Once again Stephanie Laurens sweeps us back in time to the opulent world of the Regency England inhabited by the Cynster family. The Ideal Bride is book eleven in the Cynster series, and although the main character, Michael Anstruther-Wetherby, is not a Cynster by blood, he is related to them by marriage and as such is considered family. Many characters from the earlier books make an appearance in The Ideal Bride and it is much like revisiting old friends.
Michael Anstruther-Wetherby is a rising member of Parliament, and with his connection to the powerful and prominent Cynster family his future is assured. Aristocratic, arrogant, elegant and charming, Michael was born and bred to succeed in the world of politics. However, at the age of thirty-three, he needs only one thing to ensure his next step up in the government. Michael needs a wife.
In his usual organized manner, Michael begins actively seeking a bride. She must be loyal, supportive, intelligent, a good hostess, and be passable in looks. He decides that Elizabeth Mollison is that woman. Michael has known her all of her life, as her father Geoffrey was the previous member of Parliament for the district. Although Elizabeth is only nineteen years old, she has grown up in a political household, knows the area well, and would help strengthen his already solid position among the local people. As a well-bred young English lady, Elizabeth is well-suited to the position of political wife. Deeming it wise to get better acquainted with her before making an offer for her hand in marriage, Michael travels to his home district for the summer to become better acquainted with his potential bride.
Caroline Sutcliffe returns home to Bramshaw House, her brother Geoffrey’s estate, after a panicked summons from her niece, Elizabeth. Unknown to all but Caroline, Elizabeth’s affections are fixed on Edward Campbell, Caroline’s secretary, and have been for over three years. The young couple have been steadfast to one another all this time as Edward works to make himself a suitable candidate for Elizabeth’s hand in marriage. Knowing that an offer of marriage may be forthcoming from Michael, they all set out to convince Michael that Elizabeth is unsuitable before he makes an offer.

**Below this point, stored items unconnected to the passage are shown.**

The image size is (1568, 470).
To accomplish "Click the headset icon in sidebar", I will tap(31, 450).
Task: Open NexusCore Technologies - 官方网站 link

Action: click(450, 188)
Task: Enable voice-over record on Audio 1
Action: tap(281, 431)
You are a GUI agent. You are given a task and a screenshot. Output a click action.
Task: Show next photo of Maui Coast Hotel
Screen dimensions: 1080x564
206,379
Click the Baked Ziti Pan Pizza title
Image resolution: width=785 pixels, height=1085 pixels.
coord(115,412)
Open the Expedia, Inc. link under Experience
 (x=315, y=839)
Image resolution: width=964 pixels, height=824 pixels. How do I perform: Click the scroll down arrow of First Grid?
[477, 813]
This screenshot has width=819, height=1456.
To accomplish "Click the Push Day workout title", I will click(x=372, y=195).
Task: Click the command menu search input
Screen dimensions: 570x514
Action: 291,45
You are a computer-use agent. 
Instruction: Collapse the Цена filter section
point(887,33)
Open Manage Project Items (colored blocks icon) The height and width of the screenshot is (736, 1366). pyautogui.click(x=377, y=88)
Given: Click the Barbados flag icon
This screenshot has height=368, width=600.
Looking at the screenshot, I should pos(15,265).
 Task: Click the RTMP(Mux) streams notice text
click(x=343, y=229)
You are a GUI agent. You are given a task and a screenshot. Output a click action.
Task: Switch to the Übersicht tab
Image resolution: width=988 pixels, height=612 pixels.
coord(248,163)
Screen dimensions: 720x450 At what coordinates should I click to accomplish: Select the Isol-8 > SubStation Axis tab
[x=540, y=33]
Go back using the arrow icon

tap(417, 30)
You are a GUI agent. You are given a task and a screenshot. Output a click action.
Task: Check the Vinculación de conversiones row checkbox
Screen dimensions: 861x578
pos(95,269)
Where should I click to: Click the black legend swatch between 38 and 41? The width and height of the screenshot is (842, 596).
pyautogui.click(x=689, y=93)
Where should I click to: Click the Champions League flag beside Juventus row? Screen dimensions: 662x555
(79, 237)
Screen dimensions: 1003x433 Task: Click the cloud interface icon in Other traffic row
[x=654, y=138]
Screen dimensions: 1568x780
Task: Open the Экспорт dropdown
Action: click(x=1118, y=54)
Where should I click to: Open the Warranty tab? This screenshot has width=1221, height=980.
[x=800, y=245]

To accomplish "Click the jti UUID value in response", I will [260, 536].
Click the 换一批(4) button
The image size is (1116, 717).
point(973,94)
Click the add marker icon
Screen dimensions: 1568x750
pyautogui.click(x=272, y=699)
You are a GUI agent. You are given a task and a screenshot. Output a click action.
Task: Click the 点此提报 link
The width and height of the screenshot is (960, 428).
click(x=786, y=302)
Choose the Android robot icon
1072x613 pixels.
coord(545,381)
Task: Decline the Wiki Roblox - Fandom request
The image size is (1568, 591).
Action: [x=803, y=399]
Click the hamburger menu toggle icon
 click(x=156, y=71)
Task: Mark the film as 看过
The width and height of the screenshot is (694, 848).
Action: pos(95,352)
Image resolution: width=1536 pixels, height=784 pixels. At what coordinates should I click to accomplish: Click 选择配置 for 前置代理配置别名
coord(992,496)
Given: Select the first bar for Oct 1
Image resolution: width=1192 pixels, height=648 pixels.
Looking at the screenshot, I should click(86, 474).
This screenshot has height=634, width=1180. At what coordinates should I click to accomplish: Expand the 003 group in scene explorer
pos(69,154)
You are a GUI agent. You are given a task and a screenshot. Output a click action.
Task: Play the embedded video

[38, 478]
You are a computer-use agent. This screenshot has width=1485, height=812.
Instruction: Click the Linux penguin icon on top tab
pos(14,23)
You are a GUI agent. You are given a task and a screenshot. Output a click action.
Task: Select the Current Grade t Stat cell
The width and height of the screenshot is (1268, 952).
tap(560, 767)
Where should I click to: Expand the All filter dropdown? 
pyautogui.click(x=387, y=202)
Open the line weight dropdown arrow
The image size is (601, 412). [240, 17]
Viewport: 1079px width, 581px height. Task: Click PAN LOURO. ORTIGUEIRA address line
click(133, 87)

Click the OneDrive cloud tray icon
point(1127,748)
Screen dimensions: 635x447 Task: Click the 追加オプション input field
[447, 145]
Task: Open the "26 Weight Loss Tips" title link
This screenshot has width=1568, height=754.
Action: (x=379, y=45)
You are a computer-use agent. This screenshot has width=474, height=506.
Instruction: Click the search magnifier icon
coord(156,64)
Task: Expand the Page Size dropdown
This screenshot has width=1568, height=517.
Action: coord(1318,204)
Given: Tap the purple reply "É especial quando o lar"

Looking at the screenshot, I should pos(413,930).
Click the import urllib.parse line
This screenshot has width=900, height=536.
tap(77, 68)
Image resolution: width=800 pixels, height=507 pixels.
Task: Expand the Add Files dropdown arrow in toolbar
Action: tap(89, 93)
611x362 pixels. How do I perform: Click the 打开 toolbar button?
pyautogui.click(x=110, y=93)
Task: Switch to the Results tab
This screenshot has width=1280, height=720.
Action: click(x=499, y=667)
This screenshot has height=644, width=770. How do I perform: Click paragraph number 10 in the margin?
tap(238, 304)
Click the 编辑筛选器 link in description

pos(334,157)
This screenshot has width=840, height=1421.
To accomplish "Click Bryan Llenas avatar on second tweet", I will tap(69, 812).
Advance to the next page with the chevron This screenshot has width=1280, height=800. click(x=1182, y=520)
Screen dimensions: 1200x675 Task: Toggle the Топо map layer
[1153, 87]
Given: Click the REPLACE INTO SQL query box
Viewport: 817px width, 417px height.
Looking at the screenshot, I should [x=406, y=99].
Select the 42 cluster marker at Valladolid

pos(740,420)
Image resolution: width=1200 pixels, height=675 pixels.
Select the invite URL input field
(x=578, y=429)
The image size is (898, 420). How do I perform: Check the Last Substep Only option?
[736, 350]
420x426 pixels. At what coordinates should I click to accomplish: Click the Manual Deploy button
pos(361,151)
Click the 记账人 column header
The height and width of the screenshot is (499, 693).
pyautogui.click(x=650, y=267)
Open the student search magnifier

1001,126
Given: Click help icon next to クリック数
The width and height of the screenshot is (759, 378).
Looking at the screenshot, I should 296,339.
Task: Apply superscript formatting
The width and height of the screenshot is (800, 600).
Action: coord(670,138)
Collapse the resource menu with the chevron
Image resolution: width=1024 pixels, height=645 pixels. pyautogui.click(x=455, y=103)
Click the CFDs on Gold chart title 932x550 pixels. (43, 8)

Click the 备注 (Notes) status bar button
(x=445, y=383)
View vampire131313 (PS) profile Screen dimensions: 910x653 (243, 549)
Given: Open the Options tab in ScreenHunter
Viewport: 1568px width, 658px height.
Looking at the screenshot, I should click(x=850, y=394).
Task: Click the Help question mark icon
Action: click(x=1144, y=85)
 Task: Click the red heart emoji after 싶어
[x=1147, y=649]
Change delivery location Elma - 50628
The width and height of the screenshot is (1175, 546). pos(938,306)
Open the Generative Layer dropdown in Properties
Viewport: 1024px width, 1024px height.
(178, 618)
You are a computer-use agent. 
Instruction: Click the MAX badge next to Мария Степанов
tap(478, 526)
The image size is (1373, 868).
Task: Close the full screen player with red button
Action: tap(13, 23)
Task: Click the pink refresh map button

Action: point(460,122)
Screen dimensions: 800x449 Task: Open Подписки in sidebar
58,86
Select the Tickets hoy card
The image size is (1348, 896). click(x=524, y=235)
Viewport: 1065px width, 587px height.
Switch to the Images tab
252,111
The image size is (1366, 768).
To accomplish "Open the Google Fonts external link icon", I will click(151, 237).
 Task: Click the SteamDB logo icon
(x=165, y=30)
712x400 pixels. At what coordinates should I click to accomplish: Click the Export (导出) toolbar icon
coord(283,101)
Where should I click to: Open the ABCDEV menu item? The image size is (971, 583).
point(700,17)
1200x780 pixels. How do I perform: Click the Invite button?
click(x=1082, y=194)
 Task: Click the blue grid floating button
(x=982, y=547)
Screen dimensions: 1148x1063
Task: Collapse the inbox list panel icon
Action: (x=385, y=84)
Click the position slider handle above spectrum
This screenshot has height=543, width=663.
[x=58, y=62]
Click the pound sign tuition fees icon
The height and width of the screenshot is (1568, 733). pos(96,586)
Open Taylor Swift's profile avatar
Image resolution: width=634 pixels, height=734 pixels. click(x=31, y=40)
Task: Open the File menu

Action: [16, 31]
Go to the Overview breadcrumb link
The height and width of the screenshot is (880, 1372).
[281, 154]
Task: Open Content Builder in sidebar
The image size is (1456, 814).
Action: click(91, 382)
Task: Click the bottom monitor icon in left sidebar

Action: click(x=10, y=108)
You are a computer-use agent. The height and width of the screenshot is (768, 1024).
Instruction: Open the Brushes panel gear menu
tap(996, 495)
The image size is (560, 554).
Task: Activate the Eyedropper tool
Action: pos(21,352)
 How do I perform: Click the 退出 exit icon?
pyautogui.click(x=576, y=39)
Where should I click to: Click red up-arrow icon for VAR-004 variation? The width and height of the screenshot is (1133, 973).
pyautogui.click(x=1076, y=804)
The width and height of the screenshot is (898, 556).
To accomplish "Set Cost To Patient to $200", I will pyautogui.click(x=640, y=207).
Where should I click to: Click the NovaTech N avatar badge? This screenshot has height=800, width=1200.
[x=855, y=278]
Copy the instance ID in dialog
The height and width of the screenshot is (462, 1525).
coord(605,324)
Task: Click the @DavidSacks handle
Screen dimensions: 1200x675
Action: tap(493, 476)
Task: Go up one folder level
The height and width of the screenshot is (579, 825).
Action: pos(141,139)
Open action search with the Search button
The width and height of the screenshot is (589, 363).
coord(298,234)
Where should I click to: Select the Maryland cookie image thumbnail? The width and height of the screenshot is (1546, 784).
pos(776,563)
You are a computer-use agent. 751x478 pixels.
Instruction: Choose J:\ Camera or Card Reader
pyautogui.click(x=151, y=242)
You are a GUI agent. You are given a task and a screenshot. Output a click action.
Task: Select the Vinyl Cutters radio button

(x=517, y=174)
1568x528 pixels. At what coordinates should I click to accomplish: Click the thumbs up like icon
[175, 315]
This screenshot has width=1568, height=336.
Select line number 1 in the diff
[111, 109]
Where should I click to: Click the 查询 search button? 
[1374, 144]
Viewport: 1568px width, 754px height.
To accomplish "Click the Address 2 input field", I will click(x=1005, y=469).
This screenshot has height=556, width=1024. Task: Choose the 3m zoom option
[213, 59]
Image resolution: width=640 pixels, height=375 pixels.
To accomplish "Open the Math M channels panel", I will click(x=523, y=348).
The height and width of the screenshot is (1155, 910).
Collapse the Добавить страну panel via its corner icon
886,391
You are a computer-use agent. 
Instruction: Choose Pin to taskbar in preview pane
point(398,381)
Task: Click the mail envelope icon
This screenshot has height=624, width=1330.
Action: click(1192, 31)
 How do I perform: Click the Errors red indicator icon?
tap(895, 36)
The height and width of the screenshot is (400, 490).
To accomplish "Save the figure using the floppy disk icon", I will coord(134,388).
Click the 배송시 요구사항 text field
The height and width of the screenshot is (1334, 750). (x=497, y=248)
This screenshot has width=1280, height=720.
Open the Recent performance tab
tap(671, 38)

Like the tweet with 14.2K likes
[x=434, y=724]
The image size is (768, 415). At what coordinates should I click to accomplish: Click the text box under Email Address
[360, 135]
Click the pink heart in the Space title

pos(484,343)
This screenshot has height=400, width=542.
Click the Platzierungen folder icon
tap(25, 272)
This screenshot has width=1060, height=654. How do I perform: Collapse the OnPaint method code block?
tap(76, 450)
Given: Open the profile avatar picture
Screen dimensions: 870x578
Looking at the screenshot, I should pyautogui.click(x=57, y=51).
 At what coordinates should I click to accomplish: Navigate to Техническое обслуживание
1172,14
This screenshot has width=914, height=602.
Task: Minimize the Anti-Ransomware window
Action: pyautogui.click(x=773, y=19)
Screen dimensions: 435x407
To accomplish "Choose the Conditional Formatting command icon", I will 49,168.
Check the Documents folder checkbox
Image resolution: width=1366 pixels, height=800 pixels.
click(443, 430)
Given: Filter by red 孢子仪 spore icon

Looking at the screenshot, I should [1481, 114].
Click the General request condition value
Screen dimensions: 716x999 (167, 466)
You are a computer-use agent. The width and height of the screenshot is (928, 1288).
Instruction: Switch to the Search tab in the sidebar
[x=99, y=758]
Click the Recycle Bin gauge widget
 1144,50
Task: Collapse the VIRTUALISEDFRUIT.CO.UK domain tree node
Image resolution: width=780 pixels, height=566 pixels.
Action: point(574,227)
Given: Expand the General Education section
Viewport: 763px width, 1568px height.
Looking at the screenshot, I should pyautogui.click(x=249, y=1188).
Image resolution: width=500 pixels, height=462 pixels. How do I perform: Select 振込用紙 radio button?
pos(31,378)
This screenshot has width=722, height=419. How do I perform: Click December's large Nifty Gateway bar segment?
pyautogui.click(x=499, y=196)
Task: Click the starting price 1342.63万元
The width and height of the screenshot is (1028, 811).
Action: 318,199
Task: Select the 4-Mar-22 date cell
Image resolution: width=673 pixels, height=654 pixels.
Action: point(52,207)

Caroline is a skilled campaigner in the elite world of international diplomacy. A widow of the British ambassador to Portugal, Caroline employs every skill at her command to convince Michael that Elizabeth is not a suitable bride - and to make him believe it is all his idea. Her idea works too well. Michael is shrewd and before long catches on to their game, but by then it no longer matters as Michael’s attention has shifted to Caroline.
Michael decides that Caroline is the woman he needs in his life. She not only fulfills all his requirements in a wife, but he wants her more than he has ever wanted any other woman. The only problem is that Caroline is determined not to remarry. Their courtship is carried out as carefully as any full military campaign as they try and outmaneuver one another to achieve their own ends.
The plot thickens further when it become evident that someone is trying to murder Caroline. Are the attempts on her life political or personal? They work together to try and find the identity of the culprit. Caroline searches her deceased husband’s papers to try and ascertain if there is a possible political motive behind the threats. Michael uses his connection with Devil Cynster, Duke of St. Ives, and the rest of the Cynster family to try and uncover any possible personal enemies Caroline or her deceased husband might have.
The Ideal Bride is a deliciously thrilling and extremely sensuous romance. Although I would have liked the underlying mystery to be explored more, Caroline and Michael are locked in a dance of advance and retreat that is fascinating to watch. Stephanie Laurens wrings all the emotions from her characters in a wonderfully romantic tale of two people, each searching for different things, but finding love instead. Witty, funny, tantalizing and an utterly delightful read. The Cynster novels are as rich and tempting as Godiva chocolates; you can’t stop until you’ve consumed them all.